The Australian has been holed up in the Ecuadorian embassy in London since 2012. He fled there after losing a legal battle in Britain against extradition to Sweden.
In their five-page reply to the Stockholm District Court, the prosecutors said on Thursday Assange was still suspected of a serious crime and there was a risk of flight.
The prosecutors added they still want to question Assange in connection with a suspected rape in 2010, an allegation he denies.
The defence recently requested that the court repeal the arrest warrant, saying the long period in the Ecuadorian embassy has affected his health, and that Assange needs a shoulder X-ray as well as dental treatment.
The defence also cited an opinion from the UN Working Group on Arbitrary Detention, a panel of independent legal scholars, which stated that Assange had been subjected to arbitrary detention since his arrest in London in 2010 on allegations of rape and sexual harassment.

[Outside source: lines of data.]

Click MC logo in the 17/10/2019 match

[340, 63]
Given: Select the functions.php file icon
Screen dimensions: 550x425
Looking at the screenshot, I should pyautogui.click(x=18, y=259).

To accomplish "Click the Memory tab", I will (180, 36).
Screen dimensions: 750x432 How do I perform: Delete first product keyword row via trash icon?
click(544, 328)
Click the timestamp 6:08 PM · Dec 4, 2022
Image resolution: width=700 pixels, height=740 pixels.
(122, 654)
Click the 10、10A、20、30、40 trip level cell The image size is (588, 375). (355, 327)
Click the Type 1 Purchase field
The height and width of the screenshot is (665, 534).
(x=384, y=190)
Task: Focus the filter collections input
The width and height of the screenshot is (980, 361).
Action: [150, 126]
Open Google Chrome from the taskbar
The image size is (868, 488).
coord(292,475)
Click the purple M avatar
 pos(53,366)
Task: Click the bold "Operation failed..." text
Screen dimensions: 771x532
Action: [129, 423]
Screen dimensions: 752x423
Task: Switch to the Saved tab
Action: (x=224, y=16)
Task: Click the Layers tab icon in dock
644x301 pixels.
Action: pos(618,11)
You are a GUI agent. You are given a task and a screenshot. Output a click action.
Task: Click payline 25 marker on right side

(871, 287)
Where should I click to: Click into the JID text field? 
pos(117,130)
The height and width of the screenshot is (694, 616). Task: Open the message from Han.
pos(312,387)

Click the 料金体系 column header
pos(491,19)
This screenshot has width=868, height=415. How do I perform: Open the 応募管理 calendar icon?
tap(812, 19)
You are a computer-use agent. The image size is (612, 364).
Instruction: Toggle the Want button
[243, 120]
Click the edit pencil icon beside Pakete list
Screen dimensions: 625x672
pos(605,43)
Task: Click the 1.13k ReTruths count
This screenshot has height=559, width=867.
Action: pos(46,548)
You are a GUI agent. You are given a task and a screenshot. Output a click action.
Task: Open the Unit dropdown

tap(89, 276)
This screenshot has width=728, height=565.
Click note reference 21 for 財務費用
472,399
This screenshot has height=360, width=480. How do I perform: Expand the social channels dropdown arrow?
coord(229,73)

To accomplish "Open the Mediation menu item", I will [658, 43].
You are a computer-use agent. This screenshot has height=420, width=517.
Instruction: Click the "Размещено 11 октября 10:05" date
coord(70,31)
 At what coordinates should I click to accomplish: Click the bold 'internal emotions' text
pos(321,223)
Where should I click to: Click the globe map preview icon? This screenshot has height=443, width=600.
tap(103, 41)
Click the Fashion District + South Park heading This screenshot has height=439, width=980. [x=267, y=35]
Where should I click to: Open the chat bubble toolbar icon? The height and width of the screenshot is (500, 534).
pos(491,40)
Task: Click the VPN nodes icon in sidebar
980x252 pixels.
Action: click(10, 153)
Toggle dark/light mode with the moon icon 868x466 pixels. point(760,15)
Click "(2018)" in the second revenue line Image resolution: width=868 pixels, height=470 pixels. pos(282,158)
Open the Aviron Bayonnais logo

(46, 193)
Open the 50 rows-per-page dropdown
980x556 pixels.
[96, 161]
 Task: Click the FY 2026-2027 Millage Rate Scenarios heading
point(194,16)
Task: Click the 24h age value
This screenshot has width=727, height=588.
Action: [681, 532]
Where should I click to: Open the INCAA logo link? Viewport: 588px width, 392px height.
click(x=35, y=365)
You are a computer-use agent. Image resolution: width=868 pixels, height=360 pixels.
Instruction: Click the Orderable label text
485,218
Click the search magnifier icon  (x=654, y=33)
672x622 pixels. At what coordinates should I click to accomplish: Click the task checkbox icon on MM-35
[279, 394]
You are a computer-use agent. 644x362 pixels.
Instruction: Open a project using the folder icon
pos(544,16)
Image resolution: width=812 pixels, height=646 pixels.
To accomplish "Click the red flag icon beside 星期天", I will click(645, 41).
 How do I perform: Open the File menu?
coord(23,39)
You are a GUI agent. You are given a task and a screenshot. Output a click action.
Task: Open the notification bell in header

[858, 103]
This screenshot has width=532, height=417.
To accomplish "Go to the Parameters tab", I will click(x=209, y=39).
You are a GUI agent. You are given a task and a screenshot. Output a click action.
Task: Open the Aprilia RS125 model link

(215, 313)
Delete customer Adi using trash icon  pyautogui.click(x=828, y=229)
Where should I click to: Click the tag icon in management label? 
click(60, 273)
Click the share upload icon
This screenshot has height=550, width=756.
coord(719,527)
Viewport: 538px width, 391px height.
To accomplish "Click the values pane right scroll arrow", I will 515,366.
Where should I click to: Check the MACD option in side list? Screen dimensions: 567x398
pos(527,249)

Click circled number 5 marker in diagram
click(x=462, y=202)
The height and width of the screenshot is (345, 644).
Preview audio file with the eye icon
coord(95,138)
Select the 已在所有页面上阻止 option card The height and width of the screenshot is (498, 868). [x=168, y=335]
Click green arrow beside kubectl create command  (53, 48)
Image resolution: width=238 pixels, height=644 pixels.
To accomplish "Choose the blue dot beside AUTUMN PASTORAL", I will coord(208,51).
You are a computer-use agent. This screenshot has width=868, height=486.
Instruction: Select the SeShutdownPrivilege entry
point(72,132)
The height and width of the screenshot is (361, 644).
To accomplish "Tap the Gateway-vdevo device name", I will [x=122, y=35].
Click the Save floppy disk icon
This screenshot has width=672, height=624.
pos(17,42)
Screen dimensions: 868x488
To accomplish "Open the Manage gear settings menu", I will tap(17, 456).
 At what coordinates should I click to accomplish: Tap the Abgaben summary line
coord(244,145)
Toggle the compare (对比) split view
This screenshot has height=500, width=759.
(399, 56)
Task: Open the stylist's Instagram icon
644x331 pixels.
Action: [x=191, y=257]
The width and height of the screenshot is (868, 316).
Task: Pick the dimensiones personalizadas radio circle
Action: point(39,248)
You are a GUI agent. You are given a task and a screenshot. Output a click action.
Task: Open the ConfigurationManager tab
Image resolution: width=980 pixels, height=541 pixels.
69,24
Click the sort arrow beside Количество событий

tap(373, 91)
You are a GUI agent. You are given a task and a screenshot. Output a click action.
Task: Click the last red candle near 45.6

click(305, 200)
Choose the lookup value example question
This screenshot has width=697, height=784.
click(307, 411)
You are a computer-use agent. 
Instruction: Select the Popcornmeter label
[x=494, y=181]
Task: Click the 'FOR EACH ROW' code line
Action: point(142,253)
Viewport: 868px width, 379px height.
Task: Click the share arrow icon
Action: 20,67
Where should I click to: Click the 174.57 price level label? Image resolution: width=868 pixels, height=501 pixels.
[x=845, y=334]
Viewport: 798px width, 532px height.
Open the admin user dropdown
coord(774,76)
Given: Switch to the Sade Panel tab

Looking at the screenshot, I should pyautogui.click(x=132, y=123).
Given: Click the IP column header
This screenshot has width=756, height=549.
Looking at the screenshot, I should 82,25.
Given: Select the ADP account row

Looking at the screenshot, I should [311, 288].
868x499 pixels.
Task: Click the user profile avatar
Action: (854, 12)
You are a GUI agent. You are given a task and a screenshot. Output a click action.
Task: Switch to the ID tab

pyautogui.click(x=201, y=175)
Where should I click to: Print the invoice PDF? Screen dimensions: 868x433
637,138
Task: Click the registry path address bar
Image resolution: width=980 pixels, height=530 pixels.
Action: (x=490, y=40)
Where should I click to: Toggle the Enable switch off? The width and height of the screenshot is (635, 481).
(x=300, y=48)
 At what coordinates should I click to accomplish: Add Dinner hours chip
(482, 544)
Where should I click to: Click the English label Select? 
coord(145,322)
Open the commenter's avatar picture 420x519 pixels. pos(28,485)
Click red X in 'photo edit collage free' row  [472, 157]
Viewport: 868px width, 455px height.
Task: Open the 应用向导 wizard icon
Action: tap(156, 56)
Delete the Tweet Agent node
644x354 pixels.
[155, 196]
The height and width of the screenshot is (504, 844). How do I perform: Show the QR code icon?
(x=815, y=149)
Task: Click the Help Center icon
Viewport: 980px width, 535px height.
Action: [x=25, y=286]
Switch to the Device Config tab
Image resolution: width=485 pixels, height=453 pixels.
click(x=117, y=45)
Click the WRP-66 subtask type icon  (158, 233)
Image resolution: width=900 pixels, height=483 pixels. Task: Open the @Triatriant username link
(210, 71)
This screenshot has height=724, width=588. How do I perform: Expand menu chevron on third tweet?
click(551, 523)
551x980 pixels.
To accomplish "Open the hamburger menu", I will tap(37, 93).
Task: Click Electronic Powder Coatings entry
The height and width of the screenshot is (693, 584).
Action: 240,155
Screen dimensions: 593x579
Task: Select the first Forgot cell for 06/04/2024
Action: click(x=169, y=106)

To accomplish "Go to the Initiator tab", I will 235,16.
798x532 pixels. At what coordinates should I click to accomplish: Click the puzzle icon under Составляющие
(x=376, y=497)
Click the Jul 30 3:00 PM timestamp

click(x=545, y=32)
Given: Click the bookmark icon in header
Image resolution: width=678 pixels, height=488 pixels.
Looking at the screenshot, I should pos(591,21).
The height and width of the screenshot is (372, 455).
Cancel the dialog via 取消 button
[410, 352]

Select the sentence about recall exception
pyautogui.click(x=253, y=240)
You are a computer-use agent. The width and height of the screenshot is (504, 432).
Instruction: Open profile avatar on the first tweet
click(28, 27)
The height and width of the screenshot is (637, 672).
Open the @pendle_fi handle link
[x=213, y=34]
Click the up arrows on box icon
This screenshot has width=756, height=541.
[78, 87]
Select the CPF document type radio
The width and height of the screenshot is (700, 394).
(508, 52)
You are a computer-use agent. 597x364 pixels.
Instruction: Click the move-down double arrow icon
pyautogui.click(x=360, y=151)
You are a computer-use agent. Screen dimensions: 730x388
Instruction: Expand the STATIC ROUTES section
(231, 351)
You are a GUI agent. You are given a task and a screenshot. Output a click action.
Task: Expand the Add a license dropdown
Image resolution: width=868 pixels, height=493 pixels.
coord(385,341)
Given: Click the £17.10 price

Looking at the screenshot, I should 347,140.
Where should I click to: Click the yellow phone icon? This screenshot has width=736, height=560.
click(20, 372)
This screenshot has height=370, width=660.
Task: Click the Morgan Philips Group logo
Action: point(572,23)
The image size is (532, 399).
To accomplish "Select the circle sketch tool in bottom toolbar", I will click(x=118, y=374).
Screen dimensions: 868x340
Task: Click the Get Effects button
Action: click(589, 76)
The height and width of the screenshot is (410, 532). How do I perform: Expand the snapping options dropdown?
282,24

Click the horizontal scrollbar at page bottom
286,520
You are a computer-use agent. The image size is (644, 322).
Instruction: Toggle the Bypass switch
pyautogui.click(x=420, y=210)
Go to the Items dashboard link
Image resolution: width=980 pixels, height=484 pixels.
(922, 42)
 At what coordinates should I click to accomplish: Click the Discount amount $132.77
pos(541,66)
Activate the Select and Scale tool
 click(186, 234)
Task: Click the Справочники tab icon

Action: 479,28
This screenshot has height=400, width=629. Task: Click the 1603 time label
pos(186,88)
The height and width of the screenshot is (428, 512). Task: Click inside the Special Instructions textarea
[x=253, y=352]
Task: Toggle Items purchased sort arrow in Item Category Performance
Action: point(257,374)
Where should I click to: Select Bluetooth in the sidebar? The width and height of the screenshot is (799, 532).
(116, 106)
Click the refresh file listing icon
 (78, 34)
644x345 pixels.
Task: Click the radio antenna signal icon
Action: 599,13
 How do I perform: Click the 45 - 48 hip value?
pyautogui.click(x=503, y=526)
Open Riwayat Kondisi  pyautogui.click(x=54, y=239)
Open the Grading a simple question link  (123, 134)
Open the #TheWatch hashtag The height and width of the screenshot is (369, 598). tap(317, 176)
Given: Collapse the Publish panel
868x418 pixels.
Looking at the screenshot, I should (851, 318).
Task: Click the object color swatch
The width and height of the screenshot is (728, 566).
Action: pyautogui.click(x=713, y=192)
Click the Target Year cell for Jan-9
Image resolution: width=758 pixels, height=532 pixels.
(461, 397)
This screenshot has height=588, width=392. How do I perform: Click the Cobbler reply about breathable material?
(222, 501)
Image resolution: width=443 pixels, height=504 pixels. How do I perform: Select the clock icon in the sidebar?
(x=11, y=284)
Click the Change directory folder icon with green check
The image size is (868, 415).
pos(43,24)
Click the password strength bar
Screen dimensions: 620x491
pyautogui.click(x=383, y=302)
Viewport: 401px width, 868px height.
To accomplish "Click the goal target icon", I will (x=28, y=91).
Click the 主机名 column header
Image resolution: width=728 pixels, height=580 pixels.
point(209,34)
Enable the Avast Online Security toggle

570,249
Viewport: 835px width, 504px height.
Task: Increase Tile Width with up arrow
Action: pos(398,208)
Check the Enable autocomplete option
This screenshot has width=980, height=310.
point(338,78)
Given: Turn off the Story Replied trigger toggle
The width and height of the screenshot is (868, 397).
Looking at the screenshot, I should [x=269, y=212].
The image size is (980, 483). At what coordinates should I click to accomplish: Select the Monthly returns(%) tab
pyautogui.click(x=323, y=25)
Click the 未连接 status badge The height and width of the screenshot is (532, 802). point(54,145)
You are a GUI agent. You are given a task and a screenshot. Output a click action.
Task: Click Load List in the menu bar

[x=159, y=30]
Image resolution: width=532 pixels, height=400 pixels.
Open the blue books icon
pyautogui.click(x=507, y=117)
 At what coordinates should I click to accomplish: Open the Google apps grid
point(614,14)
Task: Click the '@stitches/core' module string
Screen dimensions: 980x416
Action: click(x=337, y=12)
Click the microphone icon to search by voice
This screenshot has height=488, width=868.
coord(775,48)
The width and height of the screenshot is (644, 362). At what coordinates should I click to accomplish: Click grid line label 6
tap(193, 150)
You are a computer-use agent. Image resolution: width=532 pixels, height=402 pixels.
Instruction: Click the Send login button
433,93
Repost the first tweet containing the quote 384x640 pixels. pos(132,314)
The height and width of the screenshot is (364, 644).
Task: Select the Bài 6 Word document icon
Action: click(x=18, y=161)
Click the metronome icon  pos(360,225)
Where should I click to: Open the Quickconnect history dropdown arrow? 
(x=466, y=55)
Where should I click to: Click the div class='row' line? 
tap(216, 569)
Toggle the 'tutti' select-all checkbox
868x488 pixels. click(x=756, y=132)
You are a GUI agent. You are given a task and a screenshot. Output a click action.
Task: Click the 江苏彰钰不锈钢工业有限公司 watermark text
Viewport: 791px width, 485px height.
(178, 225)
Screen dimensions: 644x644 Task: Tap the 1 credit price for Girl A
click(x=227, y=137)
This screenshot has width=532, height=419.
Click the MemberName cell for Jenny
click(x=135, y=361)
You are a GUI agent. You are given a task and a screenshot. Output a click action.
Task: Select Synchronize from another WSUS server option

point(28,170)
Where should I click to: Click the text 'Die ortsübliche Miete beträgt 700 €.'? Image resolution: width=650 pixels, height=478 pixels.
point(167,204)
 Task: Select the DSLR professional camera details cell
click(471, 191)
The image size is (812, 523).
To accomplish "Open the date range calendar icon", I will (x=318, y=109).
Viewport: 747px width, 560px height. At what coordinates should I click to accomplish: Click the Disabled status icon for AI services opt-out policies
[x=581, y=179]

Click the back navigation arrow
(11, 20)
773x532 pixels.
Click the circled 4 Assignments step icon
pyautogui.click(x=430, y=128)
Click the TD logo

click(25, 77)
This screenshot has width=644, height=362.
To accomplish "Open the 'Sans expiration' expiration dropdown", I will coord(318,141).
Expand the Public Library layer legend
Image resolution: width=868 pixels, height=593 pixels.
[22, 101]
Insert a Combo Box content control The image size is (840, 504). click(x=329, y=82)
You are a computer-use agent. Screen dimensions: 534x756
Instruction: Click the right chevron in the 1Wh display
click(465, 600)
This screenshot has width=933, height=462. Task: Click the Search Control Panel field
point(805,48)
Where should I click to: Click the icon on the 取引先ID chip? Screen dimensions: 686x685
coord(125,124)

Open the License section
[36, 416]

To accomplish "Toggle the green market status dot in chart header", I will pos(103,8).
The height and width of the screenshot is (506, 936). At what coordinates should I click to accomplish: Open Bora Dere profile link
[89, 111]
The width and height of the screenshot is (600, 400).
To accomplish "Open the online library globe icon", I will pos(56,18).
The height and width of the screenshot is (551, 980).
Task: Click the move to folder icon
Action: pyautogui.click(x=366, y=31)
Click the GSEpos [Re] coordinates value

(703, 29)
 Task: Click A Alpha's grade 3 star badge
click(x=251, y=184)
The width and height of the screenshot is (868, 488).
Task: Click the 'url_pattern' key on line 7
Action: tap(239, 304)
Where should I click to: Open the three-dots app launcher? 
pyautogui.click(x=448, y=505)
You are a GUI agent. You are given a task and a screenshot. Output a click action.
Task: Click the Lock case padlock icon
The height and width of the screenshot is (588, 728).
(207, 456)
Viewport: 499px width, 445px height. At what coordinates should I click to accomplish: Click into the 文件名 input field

The prosecutors, however, noted that both Britain and Sweden have dismissed the UN panel’s findings, adding that it was up to Britain to decide whether Assange could be given “safe passage” to receive treatment.
The prosecution said it did not oppose a new hearing on repealing the arrest warrant but questioned if an oral hearing was necessary, citing that the Swedish Supreme Court in May 2015 ruled that Assange should still be detained.
Sweden was waiting for a reply from Ecuador on a request to question Assange that was sent in March, Director of Public Prosecution Marianne Ny said in a statement.
Ecuador granted Assange asylum because he was afraid of a possible extradition to the United States, where he is wanted in connection with WikiLeaks’ publication of top secret diplomatic cables.